▸ **Aim of the task**
Please output the entries below exactly as they are.

▸ **Data provided**
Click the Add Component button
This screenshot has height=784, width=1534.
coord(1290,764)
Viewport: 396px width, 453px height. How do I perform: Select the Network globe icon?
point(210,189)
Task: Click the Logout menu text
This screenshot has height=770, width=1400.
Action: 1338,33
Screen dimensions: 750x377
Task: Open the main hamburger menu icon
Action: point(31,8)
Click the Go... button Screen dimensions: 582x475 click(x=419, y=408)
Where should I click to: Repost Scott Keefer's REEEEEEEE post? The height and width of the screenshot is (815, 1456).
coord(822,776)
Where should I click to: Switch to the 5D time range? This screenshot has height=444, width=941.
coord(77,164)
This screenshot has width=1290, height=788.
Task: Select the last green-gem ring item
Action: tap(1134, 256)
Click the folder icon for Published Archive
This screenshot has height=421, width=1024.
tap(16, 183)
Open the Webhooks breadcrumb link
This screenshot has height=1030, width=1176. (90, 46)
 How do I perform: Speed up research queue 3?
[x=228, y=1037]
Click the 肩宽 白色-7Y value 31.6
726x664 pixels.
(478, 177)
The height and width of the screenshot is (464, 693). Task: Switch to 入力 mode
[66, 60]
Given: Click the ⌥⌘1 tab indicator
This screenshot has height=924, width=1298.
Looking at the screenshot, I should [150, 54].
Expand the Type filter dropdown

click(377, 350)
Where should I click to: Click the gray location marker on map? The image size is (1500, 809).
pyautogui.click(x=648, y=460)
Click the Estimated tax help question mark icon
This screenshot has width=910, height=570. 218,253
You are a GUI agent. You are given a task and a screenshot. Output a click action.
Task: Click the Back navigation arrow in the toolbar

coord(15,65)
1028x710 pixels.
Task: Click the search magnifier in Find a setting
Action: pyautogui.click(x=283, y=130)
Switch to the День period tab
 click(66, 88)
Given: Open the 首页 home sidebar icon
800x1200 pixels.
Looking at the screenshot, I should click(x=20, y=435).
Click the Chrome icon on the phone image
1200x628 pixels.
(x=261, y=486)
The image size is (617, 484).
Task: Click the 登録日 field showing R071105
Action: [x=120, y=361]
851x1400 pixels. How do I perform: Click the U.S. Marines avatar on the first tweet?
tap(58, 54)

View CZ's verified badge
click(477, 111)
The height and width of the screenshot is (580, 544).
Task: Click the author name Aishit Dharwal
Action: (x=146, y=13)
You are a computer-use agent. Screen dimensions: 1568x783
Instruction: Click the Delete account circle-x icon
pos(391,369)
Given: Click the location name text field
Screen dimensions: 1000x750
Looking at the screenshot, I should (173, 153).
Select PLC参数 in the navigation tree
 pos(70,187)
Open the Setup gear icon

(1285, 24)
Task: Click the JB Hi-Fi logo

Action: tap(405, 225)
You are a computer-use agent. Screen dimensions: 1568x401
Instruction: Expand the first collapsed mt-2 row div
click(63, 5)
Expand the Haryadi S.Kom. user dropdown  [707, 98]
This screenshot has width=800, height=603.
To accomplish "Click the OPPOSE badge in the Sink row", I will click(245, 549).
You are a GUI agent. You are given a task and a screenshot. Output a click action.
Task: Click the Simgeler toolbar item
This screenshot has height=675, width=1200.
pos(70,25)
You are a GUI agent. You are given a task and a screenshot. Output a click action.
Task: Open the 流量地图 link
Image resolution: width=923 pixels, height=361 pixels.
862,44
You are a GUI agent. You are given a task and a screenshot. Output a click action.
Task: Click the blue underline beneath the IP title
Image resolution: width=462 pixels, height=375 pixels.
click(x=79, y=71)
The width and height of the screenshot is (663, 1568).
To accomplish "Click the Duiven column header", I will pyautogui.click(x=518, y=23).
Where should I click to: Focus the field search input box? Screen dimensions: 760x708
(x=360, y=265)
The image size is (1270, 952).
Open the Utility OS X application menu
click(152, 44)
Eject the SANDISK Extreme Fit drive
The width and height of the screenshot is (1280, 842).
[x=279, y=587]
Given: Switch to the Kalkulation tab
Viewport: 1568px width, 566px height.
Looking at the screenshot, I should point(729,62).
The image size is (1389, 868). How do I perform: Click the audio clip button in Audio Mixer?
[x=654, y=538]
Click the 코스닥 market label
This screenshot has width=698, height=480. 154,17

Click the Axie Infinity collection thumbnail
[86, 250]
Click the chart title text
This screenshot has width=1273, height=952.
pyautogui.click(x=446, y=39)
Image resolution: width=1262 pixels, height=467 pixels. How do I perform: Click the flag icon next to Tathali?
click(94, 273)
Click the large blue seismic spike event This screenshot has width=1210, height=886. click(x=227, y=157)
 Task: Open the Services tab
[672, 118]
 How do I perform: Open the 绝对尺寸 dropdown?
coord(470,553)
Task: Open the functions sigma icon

▸ **Response to the exercise**
Click the Add Component button
This screenshot has height=784, width=1534.
coord(1290,764)
Viewport: 396px width, 453px height. How do I perform: Select the Network globe icon?
point(210,189)
Task: Click the Logout menu text
This screenshot has height=770, width=1400.
Action: 1338,33
Screen dimensions: 750x377
Task: Open the main hamburger menu icon
Action: point(31,8)
Click the Go... button Screen dimensions: 582x475 click(x=419, y=408)
Where should I click to: Repost Scott Keefer's REEEEEEEE post? The height and width of the screenshot is (815, 1456).
coord(822,776)
Where should I click to: Switch to the 5D time range? This screenshot has height=444, width=941.
coord(77,164)
This screenshot has width=1290, height=788.
Task: Select the last green-gem ring item
Action: tap(1134, 256)
Click the folder icon for Published Archive
This screenshot has height=421, width=1024.
tap(16, 183)
Open the Webhooks breadcrumb link
This screenshot has height=1030, width=1176. (90, 46)
 How do I perform: Speed up research queue 3?
[x=228, y=1037]
Click the 肩宽 白色-7Y value 31.6
726x664 pixels.
(478, 177)
The height and width of the screenshot is (464, 693). Task: Switch to 入力 mode
[66, 60]
Given: Click the ⌥⌘1 tab indicator
This screenshot has height=924, width=1298.
Looking at the screenshot, I should [150, 54].
Expand the Type filter dropdown

click(377, 350)
Where should I click to: Click the gray location marker on map? The image size is (1500, 809).
pyautogui.click(x=648, y=460)
Click the Estimated tax help question mark icon
This screenshot has width=910, height=570. 218,253
You are a GUI agent. You are given a task and a screenshot. Output a click action.
Task: Click the Back navigation arrow in the toolbar

coord(15,65)
1028x710 pixels.
Task: Click the search magnifier in Find a setting
Action: pyautogui.click(x=283, y=130)
Switch to the День period tab
 click(66, 88)
Given: Open the 首页 home sidebar icon
800x1200 pixels.
Looking at the screenshot, I should click(x=20, y=435).
Click the Chrome icon on the phone image
1200x628 pixels.
(x=261, y=486)
The image size is (617, 484).
Task: Click the 登録日 field showing R071105
Action: [x=120, y=361]
851x1400 pixels. How do I perform: Click the U.S. Marines avatar on the first tweet?
tap(58, 54)

View CZ's verified badge
click(477, 111)
The height and width of the screenshot is (580, 544).
Task: Click the author name Aishit Dharwal
Action: (x=146, y=13)
You are a computer-use agent. Screen dimensions: 1568x783
Instruction: Click the Delete account circle-x icon
pos(391,369)
Given: Click the location name text field
Screen dimensions: 1000x750
Looking at the screenshot, I should (173, 153).
Select PLC参数 in the navigation tree
 pos(70,187)
Open the Setup gear icon

(1285, 24)
Task: Click the JB Hi-Fi logo

Action: tap(405, 225)
You are a computer-use agent. Screen dimensions: 1568x401
Instruction: Expand the first collapsed mt-2 row div
click(63, 5)
Expand the Haryadi S.Kom. user dropdown  [707, 98]
This screenshot has width=800, height=603.
To accomplish "Click the OPPOSE badge in the Sink row", I will click(245, 549).
You are a GUI agent. You are given a task and a screenshot. Output a click action.
Task: Click the Simgeler toolbar item
This screenshot has height=675, width=1200.
pos(70,25)
You are a GUI agent. You are given a task and a screenshot. Output a click action.
Task: Open the 流量地图 link
Image resolution: width=923 pixels, height=361 pixels.
862,44
You are a GUI agent. You are given a task and a screenshot. Output a click action.
Task: Click the blue underline beneath the IP title
Image resolution: width=462 pixels, height=375 pixels.
click(x=79, y=71)
The width and height of the screenshot is (663, 1568).
To accomplish "Click the Duiven column header", I will pyautogui.click(x=518, y=23).
Where should I click to: Focus the field search input box? Screen dimensions: 760x708
(x=360, y=265)
The image size is (1270, 952).
Open the Utility OS X application menu
click(152, 44)
Eject the SANDISK Extreme Fit drive
The width and height of the screenshot is (1280, 842).
[x=279, y=587]
Given: Switch to the Kalkulation tab
Viewport: 1568px width, 566px height.
Looking at the screenshot, I should point(729,62).
The image size is (1389, 868). How do I perform: Click the audio clip button in Audio Mixer?
[x=654, y=538]
Click the 코스닥 market label
This screenshot has width=698, height=480. 154,17

Click the Axie Infinity collection thumbnail
[86, 250]
Click the chart title text
This screenshot has width=1273, height=952.
pyautogui.click(x=446, y=39)
Image resolution: width=1262 pixels, height=467 pixels. How do I perform: Click the flag icon next to Tathali?
click(94, 273)
Click the large blue seismic spike event This screenshot has width=1210, height=886. click(x=227, y=157)
 Task: Open the Services tab
[672, 118]
 How do I perform: Open the 绝对尺寸 dropdown?
coord(470,553)
Task: Open the functions sigma icon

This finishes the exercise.